Someday the U.S. government’s currency monopoly might end. But probably not in my lifetime. I am willing to concede, though, that before our yellow sun goes red giant — the Republic will endure, my friends! — America might find itself awash in a competitive, Hayekian market of private currencies, perhaps the digital descendants of Bitcoin. It could happen.
But until it does, we’re going to have a central bank. And the world’s reserve currency will always be fiat money unless we return to barter. So rather than entertaining fantasy notions of ending the Fed, it’s better to think about how to improve the Federal Reserve’s performance in the aftermath of the Great Recession and financial crisis.
But apparently that subject was not on the minds of Republican senators who questioned Janet Yellen last week during her confirmation hearing to replace Ben Bernanke as Fed chairman. Instead, the GOP lawmakers expressed various flavors of skepticism about the bank’s bond-buying, or quantitative-easing (QE), program. QE and the general continuation of a low-interest-rate policy, they worried, was punishing savers, benefitting Wall Street at the expense of Main Street, creating dangerous bubbles, and risking higher inflation.
But inflation is running below the Fed’s 2 percent target, and the stock market is at a reasonable historical valuation. Unemployment, on the other hand, remains far above its supposedly natural rate. But Republicans – unlike Yellen — showed surprisingly little interest in how the Fed might more effectively help the economy reach its potential and create more jobs. Nor did the Republicans show any comprehension of the Fed’s valuable role in boosting economic growth the past few years. Perhaps they expected Yellen to express regret for the Fed’s action, much like former Fed bond trader Andrew Huszar did last week in a Wall Street Journal op-ed, “Confessions of Quantitative Easer.”

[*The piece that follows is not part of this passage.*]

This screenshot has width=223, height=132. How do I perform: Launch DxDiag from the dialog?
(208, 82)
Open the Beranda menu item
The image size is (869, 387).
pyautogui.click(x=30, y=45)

But no apologies are necessary.
First, each time the Fed has engaged in a new round of bond buying, good things have happened. With QE on, stocks, rates, confidence, and inflation expectations have all generally risen, reflecting anticipation of higher economic growth. QE off, just the opposite has tended to happen. Look to markets rather than models when gauging the effectiveness of Fed policy.

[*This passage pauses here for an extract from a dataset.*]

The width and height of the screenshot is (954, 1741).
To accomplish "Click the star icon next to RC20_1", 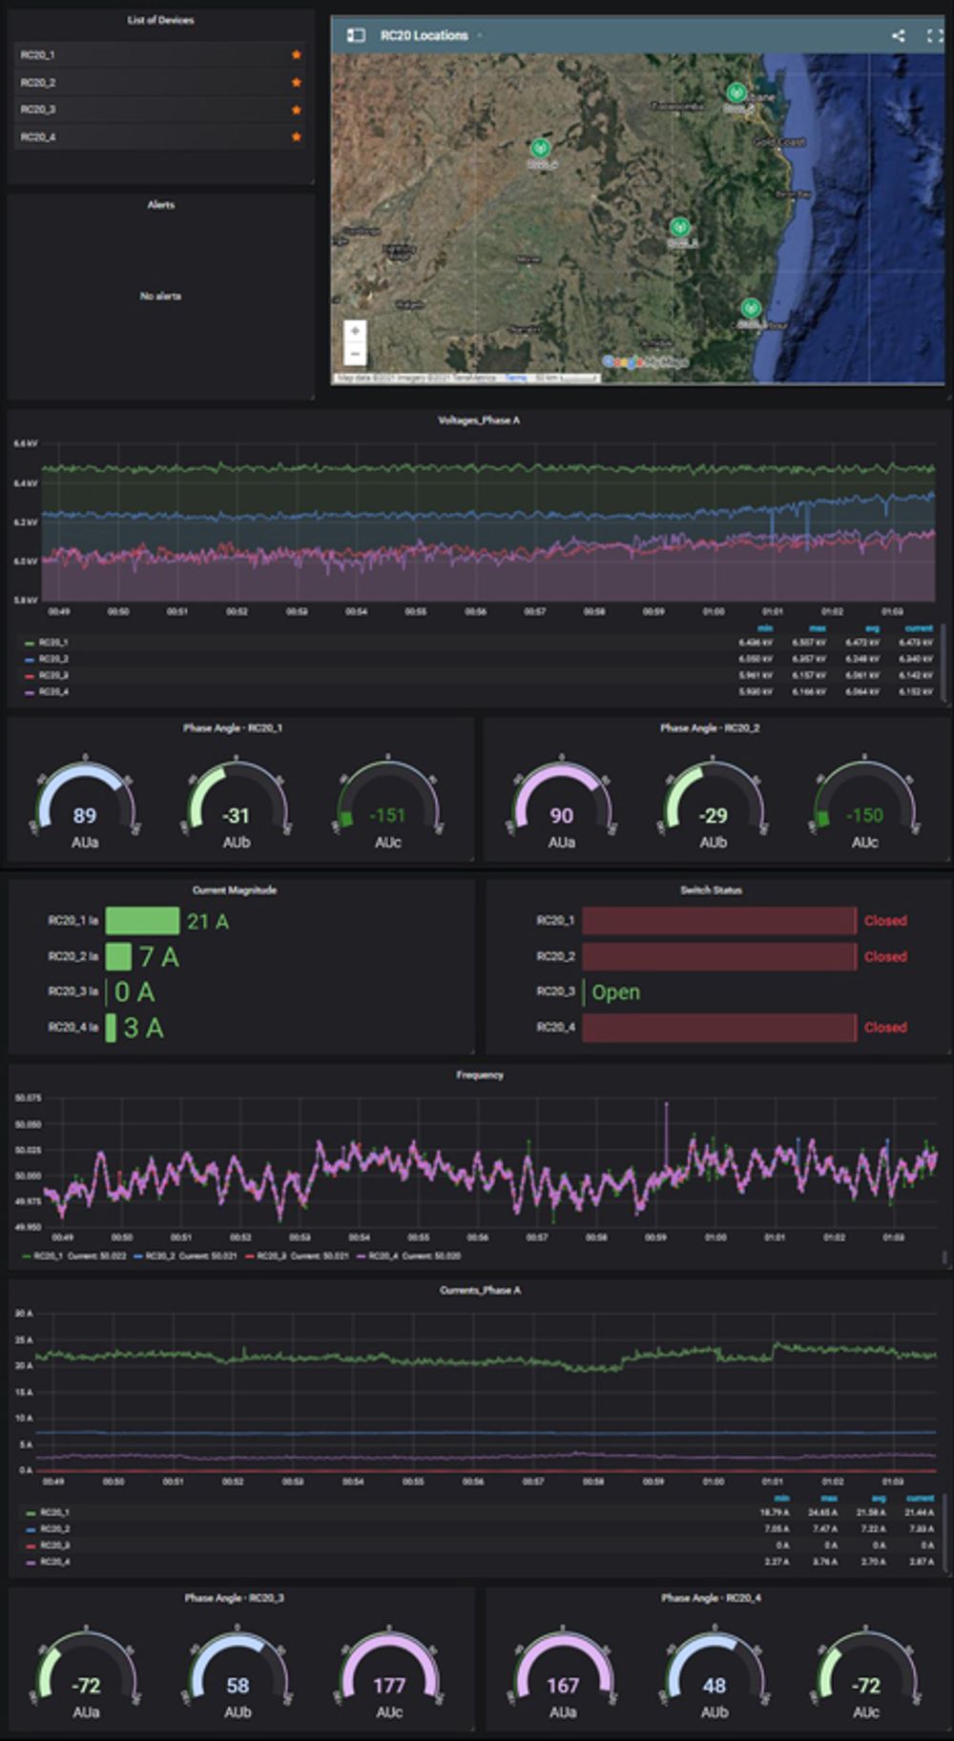I will pyautogui.click(x=296, y=55).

Second, the combination of tight money and fiscal austerity has been a disaster for the euro zone. The region has already suffered a double-dip recession and might be headed for a third. Unlike the Fed, the European Central Bank (ECB) has cut interest rates only slowly and eschewed its own QE at the behest of Germany. The U.S., on the other hand, has been slowly growing for more than four straight years. Since the ECB’s two rate hikes in 2011, when unemployment was around 10 percent in both the euro zone and the U.S., the euro zone’s jobless rate has risen above 12 percent and ours has fallen close to 7 percent.
Third, consider how America has weathered its own considerable fiscal austerity. Despite the second straight year of sequester-driven spending cuts and large hikes in labor, investment, and payroll taxes, average monthly jobs gains of 186,000 are now running ahead of last year’s 183,000-per-month pace. If you use the new “GDPplus metric” from the Federal Reserve Bank of Philadelphia — it blends gross domestic product and income accounts — real GDP growth averaged 2.3 percent in 2012 and has averaged 2.7 percent so far in 2013, according to calculations from economist Scott Sumner. What happened to the 2013 recession some Keynesians and supply-siders were worried about? The Fed happened.
Now the Bernanke Fed has been far, far from perfect. Its passive tightening in 2008 helped turn a modest downturn into the Great Recession. (That definitely requires an apology.) And its on-and-off approach to bond buying has reduced QE’s effectiveness.
But the Fed’s success as well as its failures during Bernanke’s time as Fed boss should inform any congressional effort to modify the Fed’s dual inflation-employment mandate during Yellen’s tenure. Republicans would please doom-mongers everywhere if they stepped backward by linking Fed policy to the price of gold. Call this the deflation caucus. Fed-reform plans along these line would help make permanent the stagnant “new normal” economy.
Better to at least consider the views of, you know, actual monetary economists — particularly those on the left and right who think the Fed should consider a 4–5 percent annual-nominal-income, or nominal-GDP, target, instead of that 2 percent inflation target. That would help provide a stable macroeconomic climate for business and consumers. The Fed is getting a change of leadership. It probably needs a change of mission, as well.
— James Pethokoukis, a columnist, blogs for the American Enterprise Institute.